I wanna say I was being strong through it all, and although I've heard it a million times from all the people around me... it doesn't really feel like it at times. I feel like the stages of grief still cycle within me, sometimes I get angry still. Sometimes I still hear your voice at the back of my head. Sometimes it gets hard to truly accept that you're gone. I accept it because in reality, I have to. But if I had a choice, I refuse to accept it. Who the hell would?
Around the end of August, I decided to finally take down all of our pictures on the wall. I put away the jar with our pictures that I gave you as a gift. I put away all your old pajamas and jerseys. I put away your pillows. If people knew how difficult it was for me to take off the necklace, they'd think I'm the fucking Hulk or something.
I remember the day I took it off and put everything in a box, I cried and cried and cried for hours on end.

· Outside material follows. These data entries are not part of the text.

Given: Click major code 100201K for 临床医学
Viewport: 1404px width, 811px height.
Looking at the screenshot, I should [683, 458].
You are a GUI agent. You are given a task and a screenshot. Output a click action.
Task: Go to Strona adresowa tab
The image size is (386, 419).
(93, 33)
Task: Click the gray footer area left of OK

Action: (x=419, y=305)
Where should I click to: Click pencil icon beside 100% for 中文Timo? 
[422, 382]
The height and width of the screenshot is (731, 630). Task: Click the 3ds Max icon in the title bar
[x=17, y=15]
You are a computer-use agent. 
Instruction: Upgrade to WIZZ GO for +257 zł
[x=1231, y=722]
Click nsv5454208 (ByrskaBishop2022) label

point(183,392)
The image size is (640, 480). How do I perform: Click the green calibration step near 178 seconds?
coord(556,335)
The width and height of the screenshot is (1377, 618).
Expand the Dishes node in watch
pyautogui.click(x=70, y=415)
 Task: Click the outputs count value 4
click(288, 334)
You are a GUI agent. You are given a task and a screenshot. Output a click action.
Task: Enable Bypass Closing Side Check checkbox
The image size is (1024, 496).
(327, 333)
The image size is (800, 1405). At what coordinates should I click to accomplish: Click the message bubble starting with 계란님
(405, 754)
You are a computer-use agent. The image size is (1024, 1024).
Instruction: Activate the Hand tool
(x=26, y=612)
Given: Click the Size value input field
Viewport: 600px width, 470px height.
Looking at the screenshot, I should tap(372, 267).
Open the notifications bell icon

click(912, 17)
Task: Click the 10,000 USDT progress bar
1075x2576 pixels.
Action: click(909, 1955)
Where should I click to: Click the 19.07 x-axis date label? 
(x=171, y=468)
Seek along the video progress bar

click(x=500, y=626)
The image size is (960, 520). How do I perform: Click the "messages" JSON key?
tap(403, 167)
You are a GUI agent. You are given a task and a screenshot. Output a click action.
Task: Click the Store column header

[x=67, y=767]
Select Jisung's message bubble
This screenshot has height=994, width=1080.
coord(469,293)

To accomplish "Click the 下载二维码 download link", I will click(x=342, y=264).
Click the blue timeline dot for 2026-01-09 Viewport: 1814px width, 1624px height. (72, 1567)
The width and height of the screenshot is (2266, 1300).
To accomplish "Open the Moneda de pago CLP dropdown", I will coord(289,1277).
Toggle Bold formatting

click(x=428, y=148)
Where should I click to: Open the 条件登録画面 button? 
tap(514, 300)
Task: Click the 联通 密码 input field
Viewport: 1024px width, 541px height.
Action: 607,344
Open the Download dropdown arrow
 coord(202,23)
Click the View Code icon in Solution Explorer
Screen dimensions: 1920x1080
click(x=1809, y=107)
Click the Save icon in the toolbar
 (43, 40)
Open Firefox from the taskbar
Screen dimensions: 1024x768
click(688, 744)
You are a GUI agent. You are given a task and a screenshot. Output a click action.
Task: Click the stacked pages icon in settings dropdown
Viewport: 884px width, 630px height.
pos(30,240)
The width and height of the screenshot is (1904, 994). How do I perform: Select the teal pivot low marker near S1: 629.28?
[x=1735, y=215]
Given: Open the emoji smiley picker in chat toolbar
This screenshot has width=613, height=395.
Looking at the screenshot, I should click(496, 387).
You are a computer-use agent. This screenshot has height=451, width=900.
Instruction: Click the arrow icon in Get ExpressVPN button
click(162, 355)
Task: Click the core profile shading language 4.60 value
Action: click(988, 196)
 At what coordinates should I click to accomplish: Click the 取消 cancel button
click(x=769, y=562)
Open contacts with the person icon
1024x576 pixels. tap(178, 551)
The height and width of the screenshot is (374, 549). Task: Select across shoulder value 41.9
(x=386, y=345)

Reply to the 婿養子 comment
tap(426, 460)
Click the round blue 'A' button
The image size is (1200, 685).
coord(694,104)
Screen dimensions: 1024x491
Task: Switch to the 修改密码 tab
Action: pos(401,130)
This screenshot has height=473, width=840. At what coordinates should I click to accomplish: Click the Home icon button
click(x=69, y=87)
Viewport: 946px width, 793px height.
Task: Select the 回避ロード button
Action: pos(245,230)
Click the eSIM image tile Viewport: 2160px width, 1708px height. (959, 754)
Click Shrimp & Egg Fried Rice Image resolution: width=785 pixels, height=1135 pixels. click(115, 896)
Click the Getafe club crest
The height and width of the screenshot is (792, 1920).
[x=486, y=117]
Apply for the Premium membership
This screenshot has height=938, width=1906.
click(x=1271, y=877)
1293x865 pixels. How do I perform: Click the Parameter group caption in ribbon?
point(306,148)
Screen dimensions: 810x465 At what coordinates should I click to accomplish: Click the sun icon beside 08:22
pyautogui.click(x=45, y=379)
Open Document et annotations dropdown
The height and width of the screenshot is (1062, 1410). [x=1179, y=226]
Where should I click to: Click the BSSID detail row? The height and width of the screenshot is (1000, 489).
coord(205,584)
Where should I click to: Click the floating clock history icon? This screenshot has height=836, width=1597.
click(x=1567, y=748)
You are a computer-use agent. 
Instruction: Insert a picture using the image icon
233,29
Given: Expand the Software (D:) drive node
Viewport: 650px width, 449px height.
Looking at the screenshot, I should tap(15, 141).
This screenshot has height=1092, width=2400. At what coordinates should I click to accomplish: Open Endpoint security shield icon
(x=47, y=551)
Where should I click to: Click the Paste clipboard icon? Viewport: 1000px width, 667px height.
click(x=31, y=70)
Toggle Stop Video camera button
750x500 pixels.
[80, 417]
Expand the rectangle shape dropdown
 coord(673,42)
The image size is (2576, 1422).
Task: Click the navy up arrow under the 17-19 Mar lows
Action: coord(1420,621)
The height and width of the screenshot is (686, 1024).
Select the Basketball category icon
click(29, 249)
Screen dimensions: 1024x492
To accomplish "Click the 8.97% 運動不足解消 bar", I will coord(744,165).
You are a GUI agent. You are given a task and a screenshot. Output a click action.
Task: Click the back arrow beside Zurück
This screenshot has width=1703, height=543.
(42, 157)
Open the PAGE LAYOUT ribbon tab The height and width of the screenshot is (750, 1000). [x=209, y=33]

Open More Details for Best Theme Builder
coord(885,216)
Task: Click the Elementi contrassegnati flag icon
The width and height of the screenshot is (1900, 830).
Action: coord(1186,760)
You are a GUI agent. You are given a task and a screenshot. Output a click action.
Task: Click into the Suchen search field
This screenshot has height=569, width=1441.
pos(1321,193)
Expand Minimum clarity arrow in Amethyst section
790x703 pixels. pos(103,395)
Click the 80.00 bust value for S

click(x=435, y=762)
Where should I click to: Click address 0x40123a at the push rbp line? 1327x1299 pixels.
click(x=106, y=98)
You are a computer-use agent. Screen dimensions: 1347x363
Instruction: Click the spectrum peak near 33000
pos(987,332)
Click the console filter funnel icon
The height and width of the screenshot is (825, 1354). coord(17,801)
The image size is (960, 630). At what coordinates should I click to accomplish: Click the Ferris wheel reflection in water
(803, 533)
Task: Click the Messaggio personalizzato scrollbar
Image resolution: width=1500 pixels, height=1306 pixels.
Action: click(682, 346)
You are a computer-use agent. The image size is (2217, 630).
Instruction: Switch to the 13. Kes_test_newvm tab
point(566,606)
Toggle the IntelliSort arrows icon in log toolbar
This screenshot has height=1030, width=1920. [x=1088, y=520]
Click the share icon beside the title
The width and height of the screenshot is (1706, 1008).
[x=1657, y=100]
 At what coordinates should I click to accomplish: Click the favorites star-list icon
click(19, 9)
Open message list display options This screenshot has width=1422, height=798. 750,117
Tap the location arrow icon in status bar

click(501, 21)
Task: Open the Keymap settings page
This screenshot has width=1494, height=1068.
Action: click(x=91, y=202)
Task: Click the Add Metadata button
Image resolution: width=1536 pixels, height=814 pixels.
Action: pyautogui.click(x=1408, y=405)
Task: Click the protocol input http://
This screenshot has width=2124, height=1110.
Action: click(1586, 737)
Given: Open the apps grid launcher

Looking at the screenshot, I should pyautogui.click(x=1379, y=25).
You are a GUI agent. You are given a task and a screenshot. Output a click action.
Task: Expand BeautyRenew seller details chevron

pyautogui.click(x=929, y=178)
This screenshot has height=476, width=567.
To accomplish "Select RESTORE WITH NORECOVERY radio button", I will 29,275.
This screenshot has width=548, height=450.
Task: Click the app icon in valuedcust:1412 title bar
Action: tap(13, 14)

But eventually it worked out.
Through my grief and everything, I found someone. He became my best friend through the past few months and as weird as it sounds, he's pretty accepting about my feelings for you. I know how much you wanted me to be happy, and i'm honestly trying. He knows I still love you and honestly, he's okay with it. You told me to find a good guy, and I found a great one. I know you'd be really proud of me. I wish you two could've met. I always talk about you to him.
His father has had cancer for the past few years and that's kinda how we started talking. He messaged me one day when I was crying on stream, and we just talked as friends, just like everyone in my community on my stream/discord.
And even though it was cancer who took you away from me, it was cancer that brought me and this guy together.
So in a way, there are still things in life to be thankful for.
It's weird how life works.
Thanksgiving was my favorite holiday, and this year would mark the first thanksgiving without you. Every thanksgiving will be a day a day of remembrance of all our memories and how thankful I am to have shared them with you.